DNA de pássaros da Amazônia revelam transformações do passado

Pela primeira vez genoma é usado para entender o comportamento do bioma. Entre as descobertas, os pesquisadores destacam mudanças climáticas ocorridas na era glacial

Camila Azevedo

31/05/2024

A técnica de mapear o material genético permite a descoberta de inúmeras evidências sobre o passado e o futuro. No caso de humanos, é possível entender heranças contidas nos genes, vindas de parentes de gerações antigas, e até prever doenças. Em outros animais, também. Com a observação do genoma de uma espécie típica da Amazônia, as aves do gênero Willisornis, mais conhecidas como rendadinhos, pesquisadores conseguiram identificar uma realidade que afetou o bioma milhares de anos atrás: mudanças climáticas estiveram presentes, levaram a floresta à seca e promoveram mudanças na cobertura vegetal, afetando as comunidades locais.

Essa foi a primeira vez que o resultado foi encontrado por meio do estudo do DNA das espécies.

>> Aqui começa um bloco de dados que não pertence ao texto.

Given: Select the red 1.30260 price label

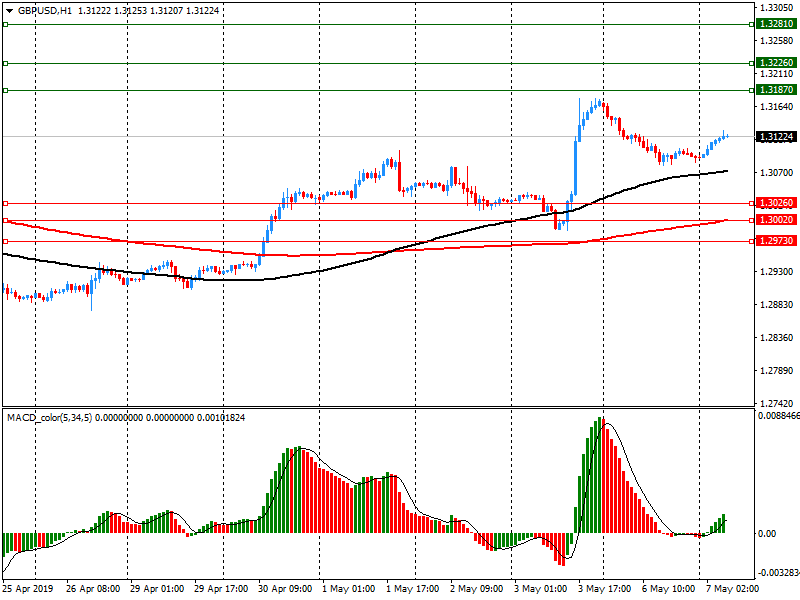Looking at the screenshot, I should [x=776, y=203].
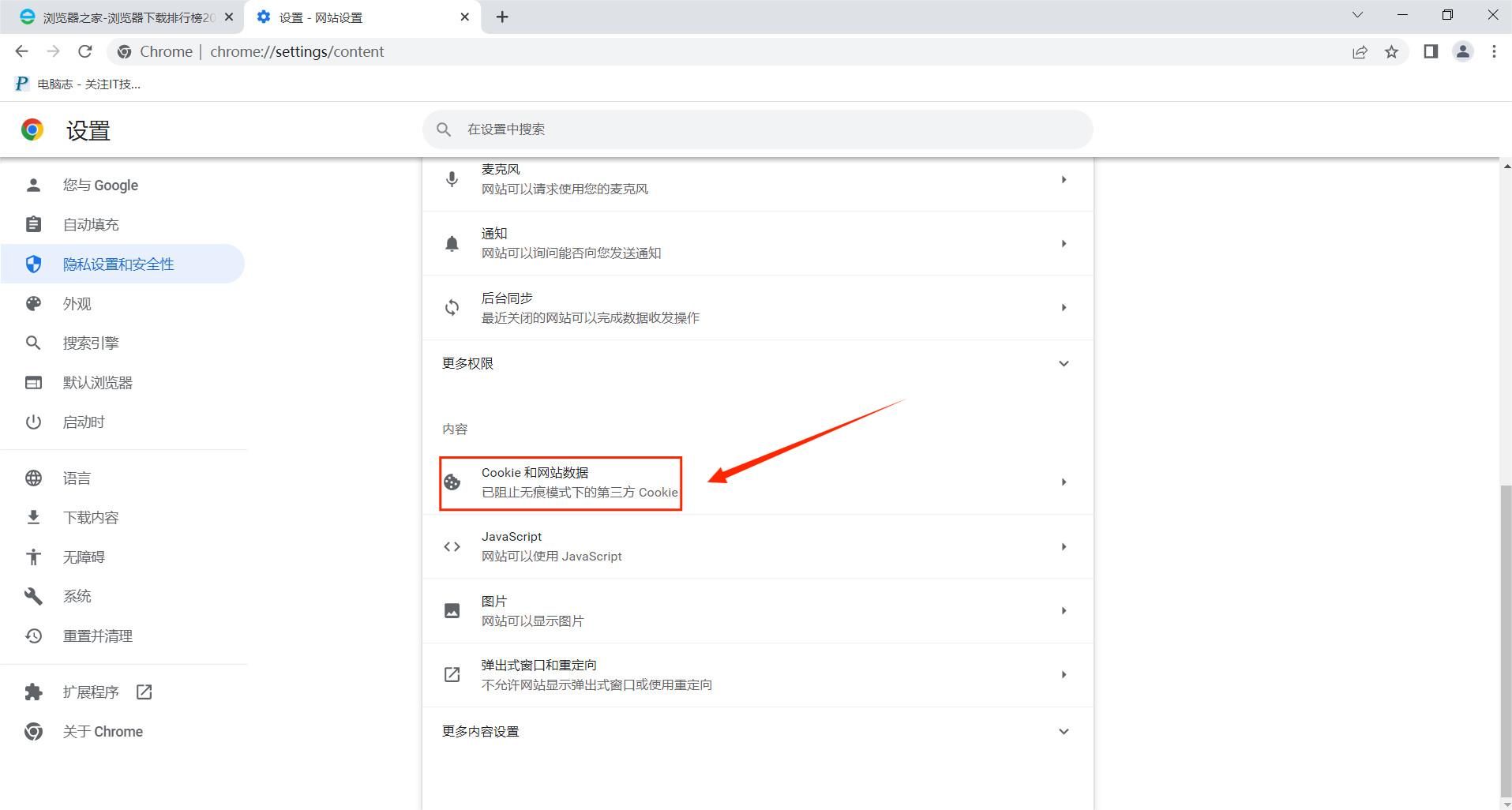
Task: Expand the 更多内容设置 section
Action: (x=1063, y=731)
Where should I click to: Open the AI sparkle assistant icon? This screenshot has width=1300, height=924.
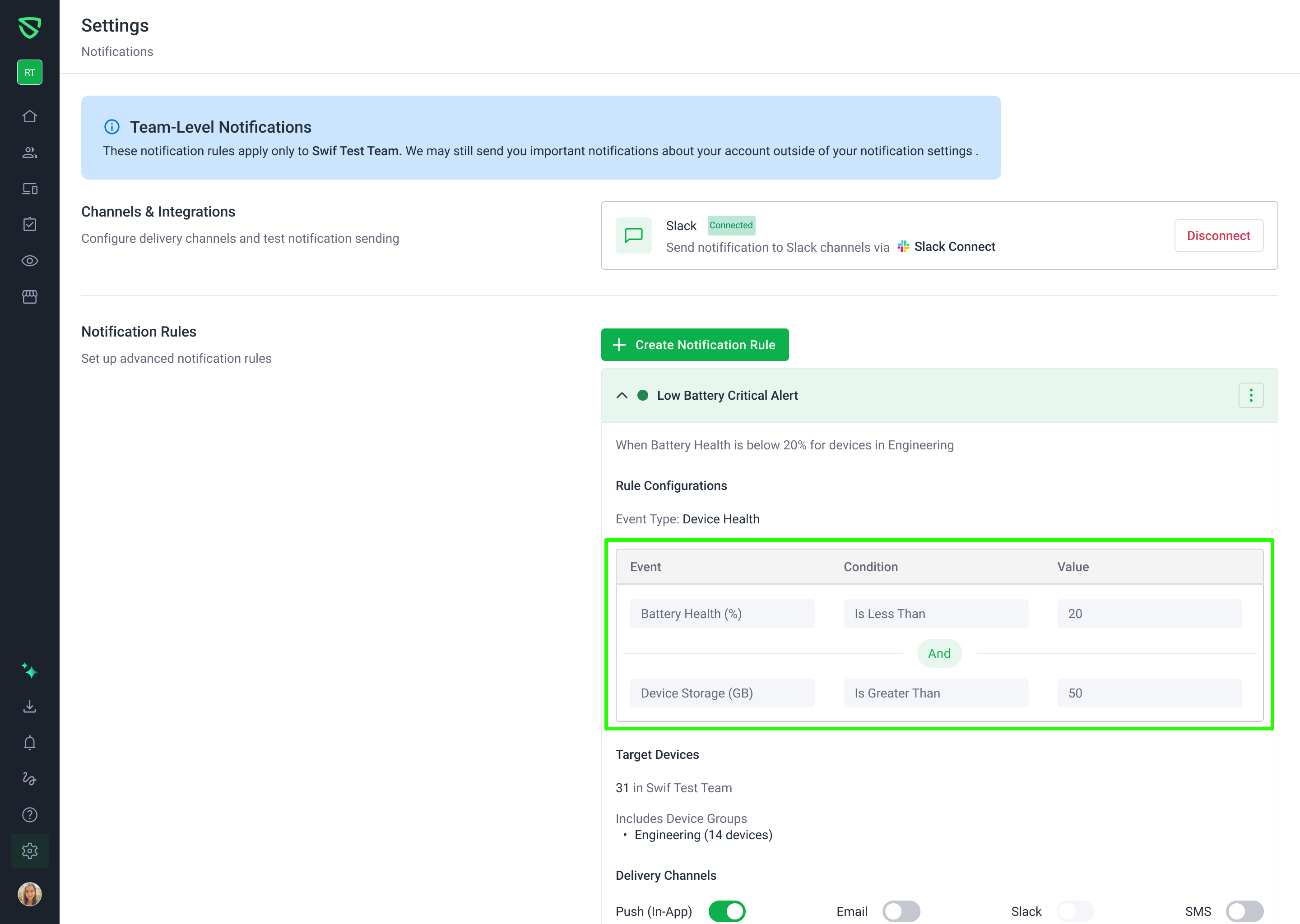(x=30, y=671)
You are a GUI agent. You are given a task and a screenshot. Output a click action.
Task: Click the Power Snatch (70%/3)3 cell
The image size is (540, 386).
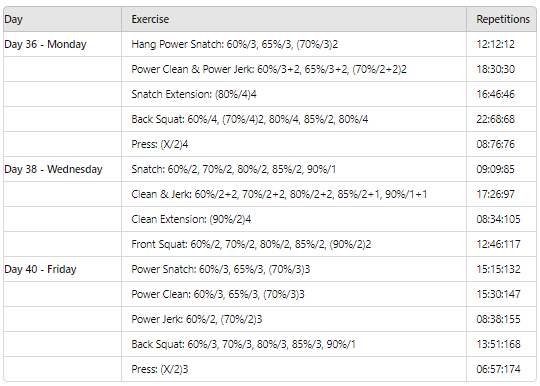click(x=294, y=269)
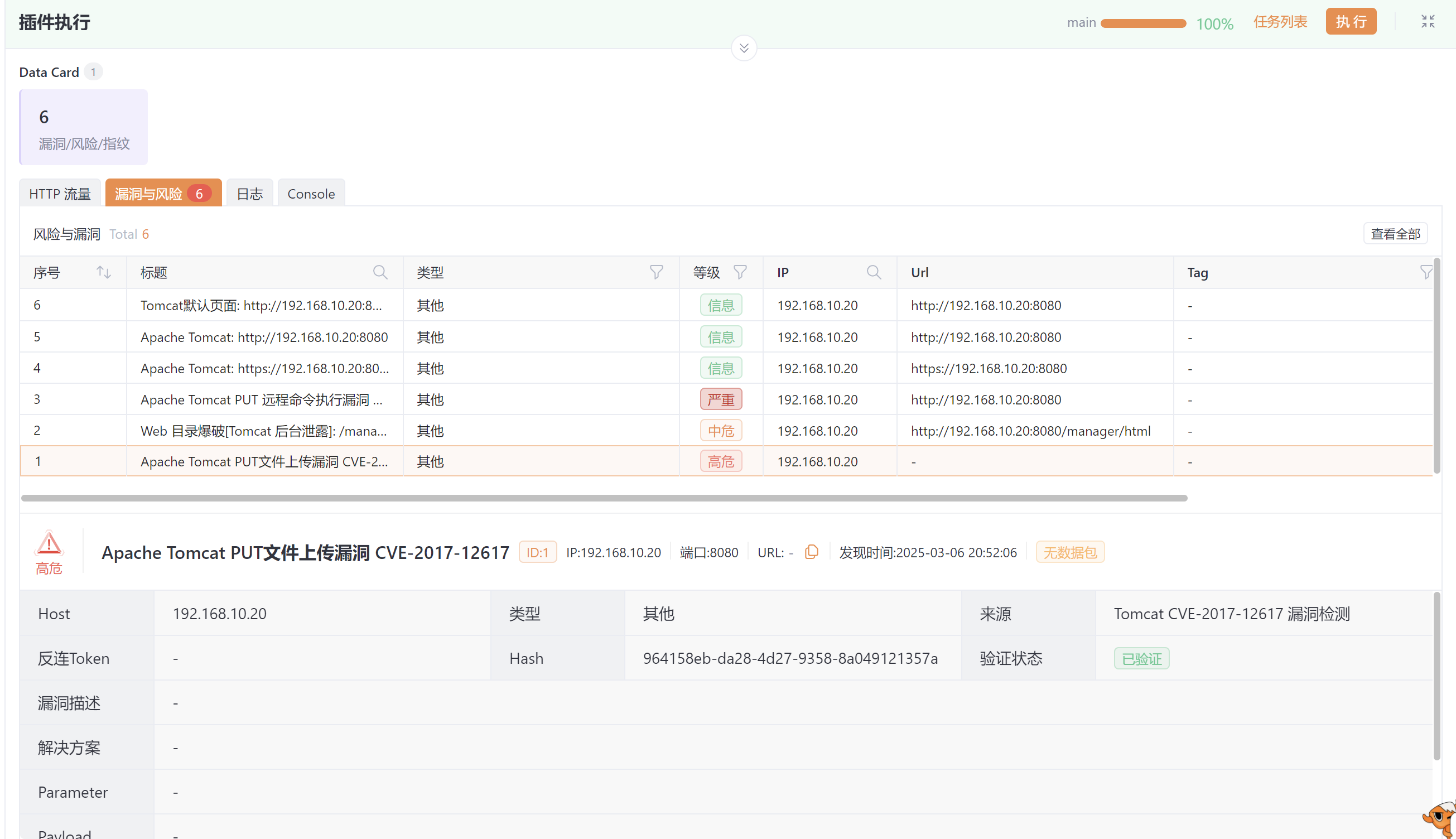Click the shrink/exit fullscreen icon
Image resolution: width=1456 pixels, height=839 pixels.
point(1427,22)
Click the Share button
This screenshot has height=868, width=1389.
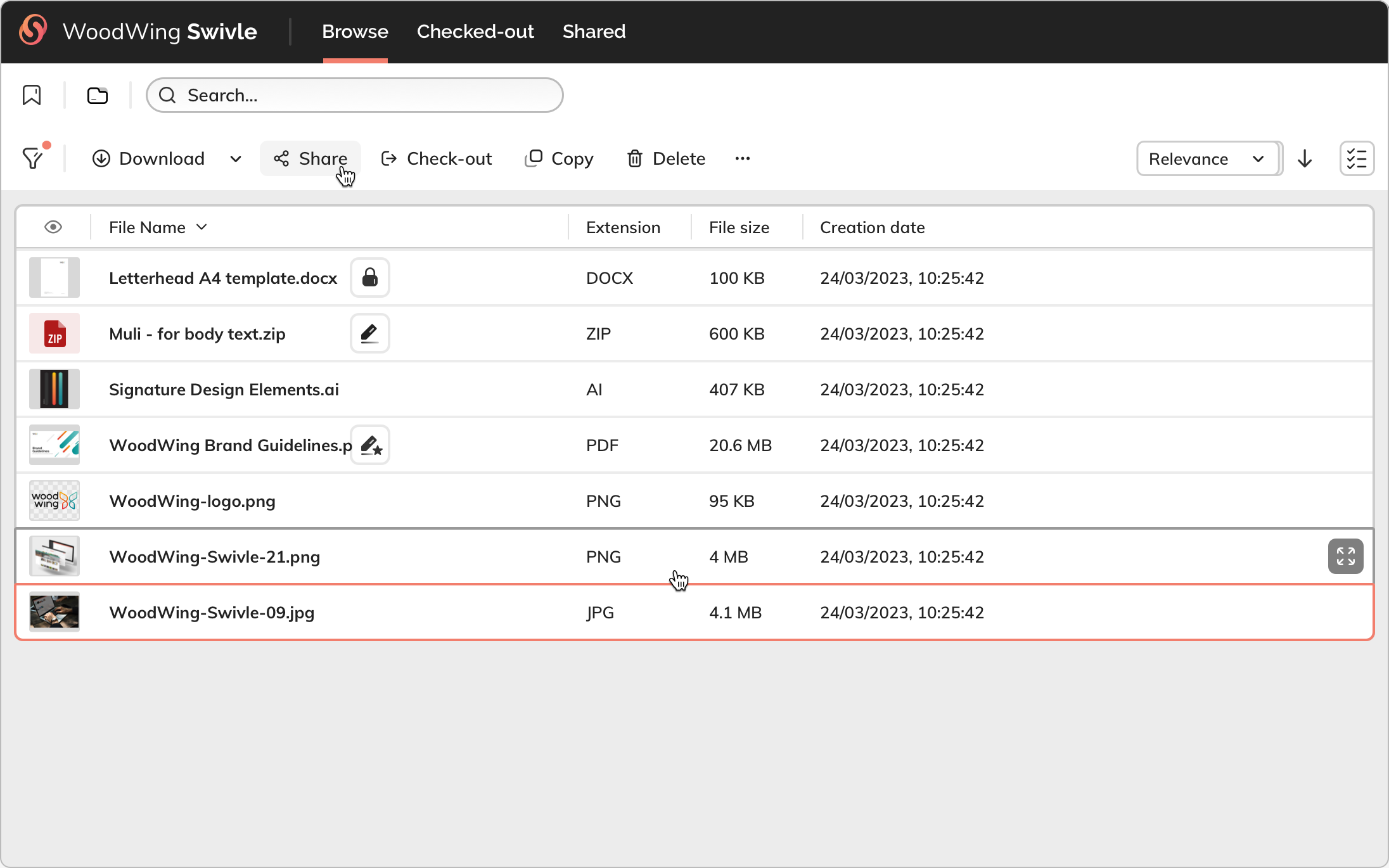click(x=310, y=158)
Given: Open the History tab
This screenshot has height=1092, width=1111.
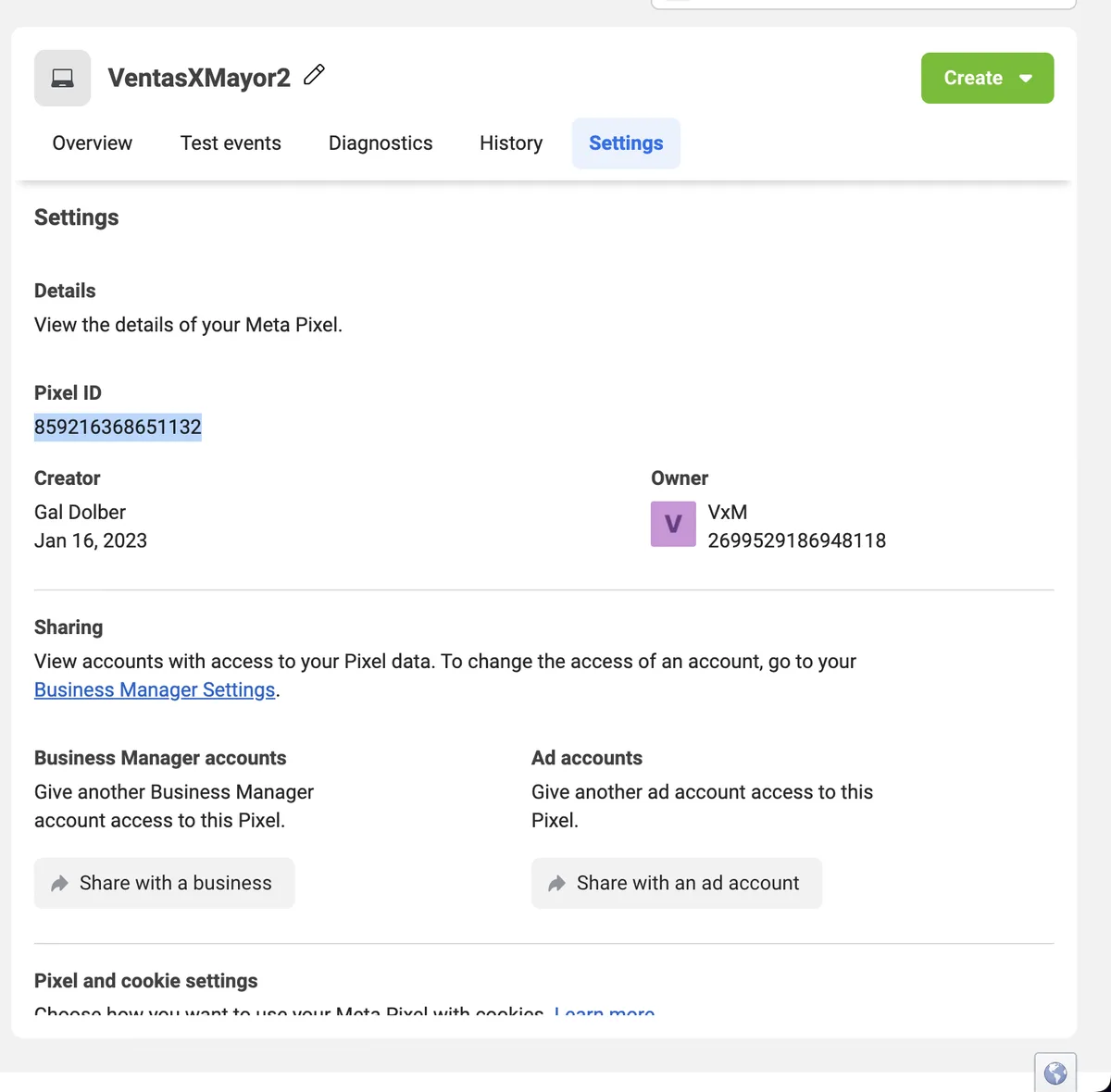Looking at the screenshot, I should click(511, 143).
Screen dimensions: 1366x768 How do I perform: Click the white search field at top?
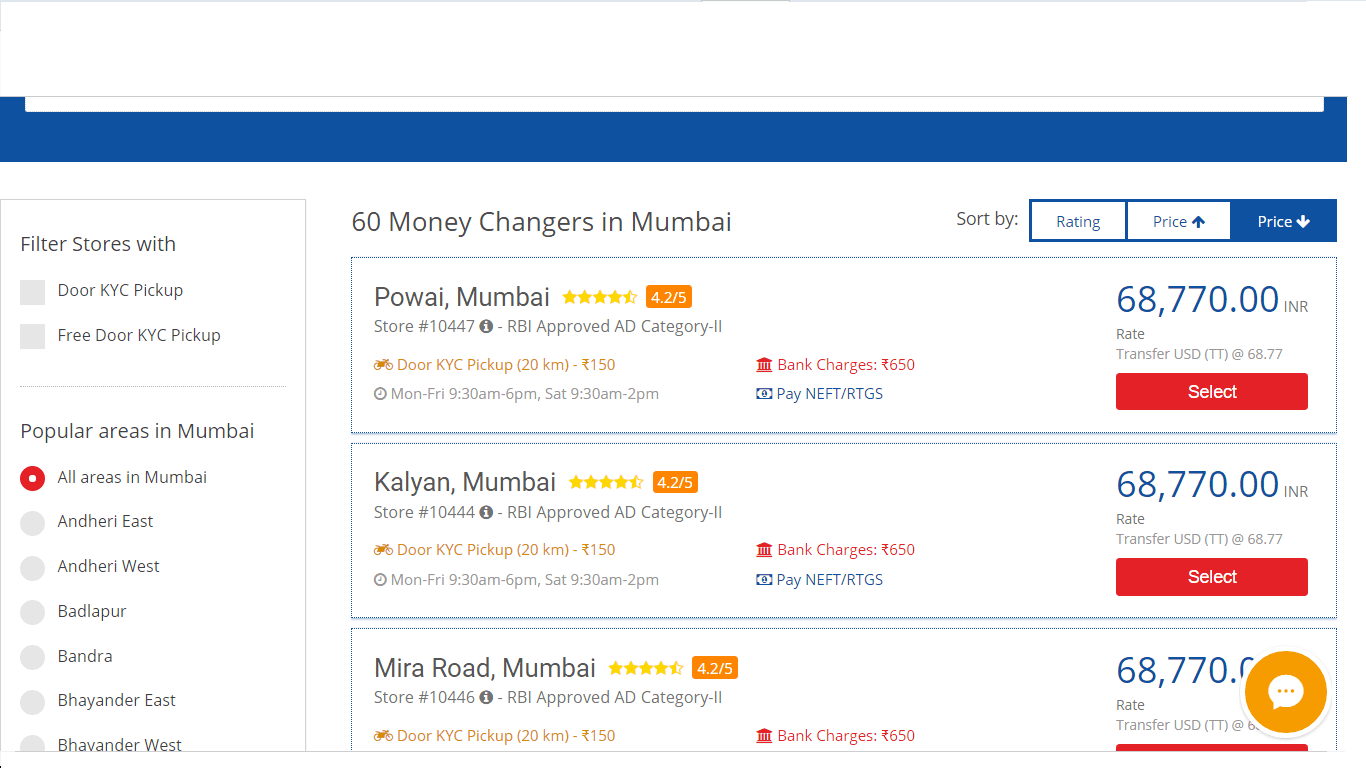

A pesquisa, realizada durante seis anos e liderada pelo Instituto Tecnológico Vale – Desenvolvimento Sustentável (ITV-DS), com a participação do Laboratório Nacional de Computação Científica, no Rio de Janeiro, da Universidade Federal da Paraíba (UFPB), Universidade Federal do Pará (UFPA) e da Universidade de Toronto, no Canadá, escolheu os rendadinhos por serem considerados bioindicadores naturais da floresta, isto é, só ocorrem neste ambiente e conseguem registrar no genoma as informações sobre a distribuição da cobertura vegetal ao longo do tempo.

Cápsulas do tempo

Nove indivíduos tiveram o genoma sequenciado durante o estudo. Com os dados, foi possível entender os impactos que as mudanças climáticas ocorridas na Amazônia em um determinado período de tempo da história tiveram nas aves – tamanho populacional, maiores relações entre parentes e menor diversidade genética foram alguns dos fatores encontrados no DNA.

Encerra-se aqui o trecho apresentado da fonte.